Rosyjska ruletka po raciborsku, czyli o szaleństwie na trasie Pietrowice Wielkie - Racibórz

Tematem głównym marcowej sesji rady powiatu było bezpieczeństwo. Radny Szymon Bolik, korzystając z obecności komendanta raciborskiej policji Łukasza Krebsa, pytał o możliwość częstszego użycia nieoznakowanych radiowozów na trasie Racibórz-Pietrowice Wielkie. - Codziennie dwukrotnie uczestniczę w rosyjskiej ruletce. Jeżdżąc do pracy i wracając do domu - stwierdził zbulwersowany.
- Czy nie udałoby się ustawić jakiegoś nieoznakowanego "geparda", który będzie gonił za tymi wariatami? Przecież tam ludzie robią sobie jakieś wyścigi - złościł się, oceniając, że na tego typu drogach na nic zdają się oznakowane pojazdy. - Wtedy jeden drugiemu pomruga, że stoicie i po sprawie - zauważył.

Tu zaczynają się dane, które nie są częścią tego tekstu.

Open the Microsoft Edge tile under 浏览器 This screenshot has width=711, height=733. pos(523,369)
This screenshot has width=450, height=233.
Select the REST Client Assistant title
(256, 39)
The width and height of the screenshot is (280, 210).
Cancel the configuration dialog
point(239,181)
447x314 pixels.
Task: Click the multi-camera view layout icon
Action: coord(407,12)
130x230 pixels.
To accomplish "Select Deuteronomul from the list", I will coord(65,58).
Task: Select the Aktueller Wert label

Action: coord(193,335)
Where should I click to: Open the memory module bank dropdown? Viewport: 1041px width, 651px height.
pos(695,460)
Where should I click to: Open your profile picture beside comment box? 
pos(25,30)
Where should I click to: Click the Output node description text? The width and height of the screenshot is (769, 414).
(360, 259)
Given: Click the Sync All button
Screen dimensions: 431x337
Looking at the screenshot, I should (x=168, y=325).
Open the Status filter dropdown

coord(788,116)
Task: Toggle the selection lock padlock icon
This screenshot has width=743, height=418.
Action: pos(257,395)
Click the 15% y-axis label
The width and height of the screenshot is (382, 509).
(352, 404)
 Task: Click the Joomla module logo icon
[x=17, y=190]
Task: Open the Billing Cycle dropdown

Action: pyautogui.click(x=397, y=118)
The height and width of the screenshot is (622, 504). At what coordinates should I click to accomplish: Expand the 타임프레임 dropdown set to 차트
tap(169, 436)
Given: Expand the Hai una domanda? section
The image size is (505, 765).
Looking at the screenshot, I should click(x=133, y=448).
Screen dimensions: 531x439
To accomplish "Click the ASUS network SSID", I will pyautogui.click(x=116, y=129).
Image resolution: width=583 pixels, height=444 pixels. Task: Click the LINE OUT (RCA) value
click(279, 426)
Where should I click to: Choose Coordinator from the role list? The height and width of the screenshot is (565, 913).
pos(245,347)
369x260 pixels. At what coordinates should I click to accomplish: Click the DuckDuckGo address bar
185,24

Szef policji zapewnił, że zdaje sobie sprawę ze skali problemu. - Droga między Raciborzem a Pietrowicami jest na tyle dobra jakościowo, że wielu kierowców niestety nadużywa mocy swoich samochodów. Duży związek z zatłoczeniem na trasie ma naturalnie funkcjonowanie w okolicy Eko-Okien - nie krył Ł. Krebs. Zauważył jednak, że raciborska drogówka posiada wyłącznie jeden nieoznakowany radiowóz z wideorejestratorem, którego używa głównie na DK45 czy w okolicach Żerdzin, gdzie w ubiegłym roku miały miejsce aż dwa wypadki śmiertelne.
Komendant zapewnił, że funkcjonariusze bardzo często pojawiają się na wspomnianej trasie. Jego zdaniem, oznakowane radiowozy wystarczająco zniechęcają kierowców do wciśnięcia gazu.